(前回からの続き)
一方、これだけスゴイ勢いで株価が上がっているわけだから、その分、債券は売られて利回りは上昇するように思えますが・・・アメリカの長期金利は低いまま。昨年末から今年初めにかけて一時、3%のラインを越えましたが、その後は徐々に下がって、今月初めまではおおむね2%台半ばを推移してきました。逆にいうと、米国債の価格がそれだけ高いということになります。
ならば、きっと米国債以外の格付けの低い債券がかわりに売られているのだろう、と思って調べてみたら・・・まったく逆で、買われまくっていた・・・!
たとえば、もっとも危険な国債の代名詞となっている(?)ギリシャ国債(10年物)の利回りですが、この夏から9月中ごろにかけては5%台半ばと、同国にしては異常なくらい(?)低いレベルで推移していました。これは欧州ソブリン危機前と同じ水準です。こちらの記事などにも書いたとおり、ギリシャ経済の構造改革はまったくといってよいほど進展していないのに、国債価格だけが不釣り合いに上昇している印象があります。
ギリシャやアフリカ諸国など新興国の国債だけではありません。社債もまた高値で取引されているもようです。米調査会社の調べによれば、比較的信用リスクの大きな「トリプルB」「ダブルB」「シングルB」の格付け企業が発行する社債の全社債発行額に占める割合が2008年の21%から2014年は42%にまで上昇しているそうです。格付けがシングルA以上の企業に比べて債務不履行の可能性が高いこれら企業の社債がバンバン売れている理由について、ある資産マネジメント会社は「債券への需要があまりに大きかったため、投資家はどんな社債でもいいから、とにかく高い利回りを求めて格付けを見過ごすようになった」とのこと。
これを裏付けるかのように、シングルA企業とトリプルB企業の1年間のデフォルト率の差が小さくなっているそうです、前者は12ベーシスポイント(bp:1bp=0.01%)で後者が16bpと、その差はわずか4bp。
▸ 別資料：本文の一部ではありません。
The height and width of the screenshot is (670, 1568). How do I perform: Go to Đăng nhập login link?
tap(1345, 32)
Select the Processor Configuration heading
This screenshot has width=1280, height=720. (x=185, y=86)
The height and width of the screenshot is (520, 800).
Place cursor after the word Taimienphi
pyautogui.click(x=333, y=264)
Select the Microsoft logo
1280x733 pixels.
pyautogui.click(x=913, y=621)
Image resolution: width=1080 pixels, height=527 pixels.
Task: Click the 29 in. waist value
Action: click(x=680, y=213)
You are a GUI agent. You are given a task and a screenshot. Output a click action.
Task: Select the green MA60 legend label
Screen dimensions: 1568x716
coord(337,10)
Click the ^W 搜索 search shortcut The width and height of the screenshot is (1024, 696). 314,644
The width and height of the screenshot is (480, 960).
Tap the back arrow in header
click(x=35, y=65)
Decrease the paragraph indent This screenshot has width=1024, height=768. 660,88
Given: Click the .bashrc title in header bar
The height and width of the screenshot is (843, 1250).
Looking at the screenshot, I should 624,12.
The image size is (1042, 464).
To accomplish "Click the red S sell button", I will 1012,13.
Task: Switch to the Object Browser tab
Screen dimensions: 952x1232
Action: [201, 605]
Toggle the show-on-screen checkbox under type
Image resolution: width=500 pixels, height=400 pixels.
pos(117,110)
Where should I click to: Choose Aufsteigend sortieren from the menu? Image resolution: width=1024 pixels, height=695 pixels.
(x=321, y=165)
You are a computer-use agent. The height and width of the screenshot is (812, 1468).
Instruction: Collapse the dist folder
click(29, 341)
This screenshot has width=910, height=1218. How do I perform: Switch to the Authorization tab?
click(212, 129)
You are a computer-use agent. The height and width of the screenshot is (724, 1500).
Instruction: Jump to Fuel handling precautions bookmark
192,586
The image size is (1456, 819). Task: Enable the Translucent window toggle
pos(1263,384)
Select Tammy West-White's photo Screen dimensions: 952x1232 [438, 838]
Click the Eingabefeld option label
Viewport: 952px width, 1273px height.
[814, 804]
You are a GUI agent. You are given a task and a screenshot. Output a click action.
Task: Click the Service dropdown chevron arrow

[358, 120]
で、以前はこの差がずっと大きかった―――それだけ投資家が社債発行企業の信用度をもっとしっかりと見極めていた―――リスクマネジメントができていた。でもいまは・・・。
といったように、米国債はもちろん、いまや低格付け国のソブリン債やジャンクっぽい社債までもスゴイ高値になっている(利回りが低くなっている)わけです。いや、この9月までは金融マーケットが「リスクオン」モードだったから、リスキー債券の価格がこうして上昇するのは、ある意味、自然だったのかも・・・。
むしろ驚かされるのは、まるで「リスクオフ」のときみたいに相対的に安全度の高い米国債までもが高価格となったことでしょう。これが示唆するところは・・・信用リスクの大きな債券が売れに売れてアメリカの債券の価格とそれほど変わらなくなり、その結果、投資妙味が増した米国債にもマネーが流入した、といったあたりでしょうか。
そんなわけで、もはや格付けがまったく意味をなさないくらい、すべての「債券」と名の付くものの価格は行き着く限りの高みに達した―――アメリカ等の債券市場は、まさに「債券バブル」というにふさわしい状態になっているといえそうです。
この債券バブルに、前回綴った株バブル・・・この両者が並存するという、これまでの経済学の常識では「ありえない!」はずの異様な光景をいま、世界は目の当たりにしています。わたしは勝手にこれをアメリカの「双子のバブル」と呼んでいます。いやはや・・・「双子の赤字」(財政&貿易赤字)に続き、また何とも厄介な双子が誕生したものです・・・(ため息)。そしていうまでもなく・・・その「生みの親」は米FRBであり、そのカロリーたっぷり(?)の栄養源は、QEマネーです。